How to Save the World Part 1 - A treatise on compassion.

I know a father who every night before his children go to sleep whispers in their ear: your destiny is to save the world. I asked him if he thought that perhaps he expects too much from his children.

“We have to. Greatness can only be achieved by striving for the impossible.”

Since he spends much of his life on airplanes, lecturing around the world, one day his son had the insight to sit up and reply: “No Dad, my destiny is to save you.”

When I was a child I did want to save the world (or perhaps I had shadow aspirations of ruling the world). Around the age of thirteen, older and wiser, I came to the conclusion that if I wanted the world to be a better place, I would have to become a more compassionate person. 10,863 days later little has changed. I still go to bed hoping that tomorrow I will be a more compassionate person. I refer to compassion in relation to its Greek and Latin origins which means to suffer or endure with somebody else, or put ourselves in somebody else’s shoes. It has nothing to do with pity, which is the definition you will find in the Oxford dictionary. Compassion requires imagination - and it’s a very tricky business.

Take love, compassion’s fearless, and sometimes reckless, sidekick. Love in its many faceted forms is a wonderful thing. But the Beatles got it wrong.

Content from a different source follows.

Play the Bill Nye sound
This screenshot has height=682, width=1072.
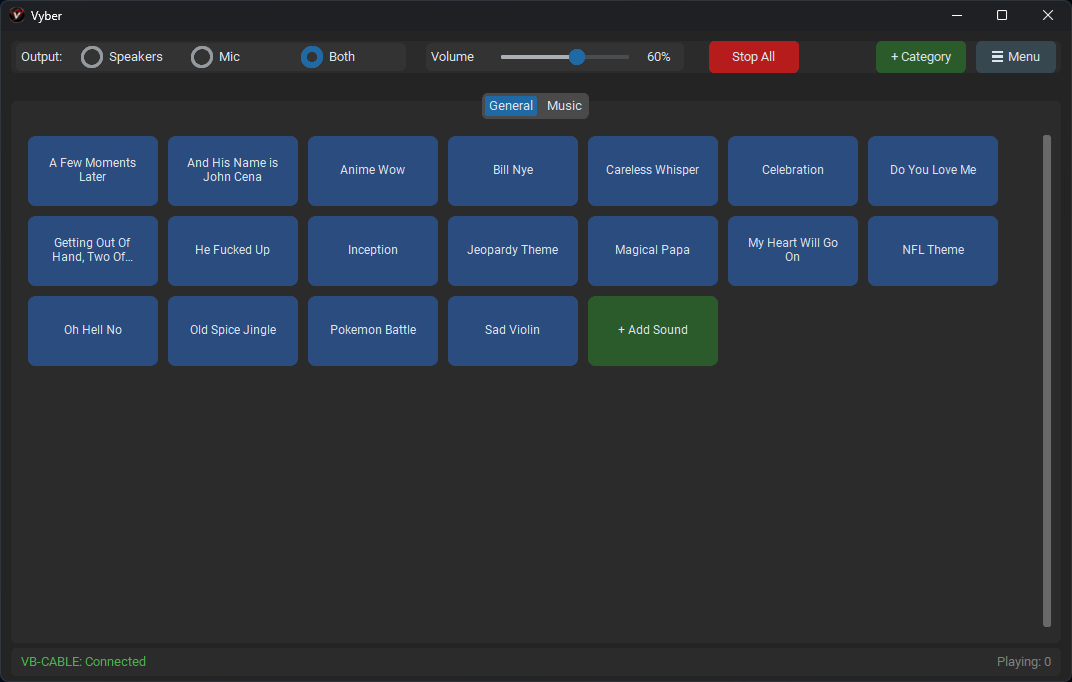512,170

If I were to choose the single most important quality to instill in my children it wouldn’t be love: it would be self-esteem. Without self-esteem you will love for all the wrong reasons: for money, or looks, or status, or to play out the unresolved drama of your childhood. If our children are to create a civilized society they must be raised to believe they possess good qualities and that they can use these qualities to build a better world. They must learn to love themselves, and as parents we must also exhibit self-love. It is impossible to have compassion for another if you do not first have compassion for yourself.

Even very young children are capable of some form of compassion. As my three year old recently told her dad: “ You are not as smart as Mom, but you are very strong.”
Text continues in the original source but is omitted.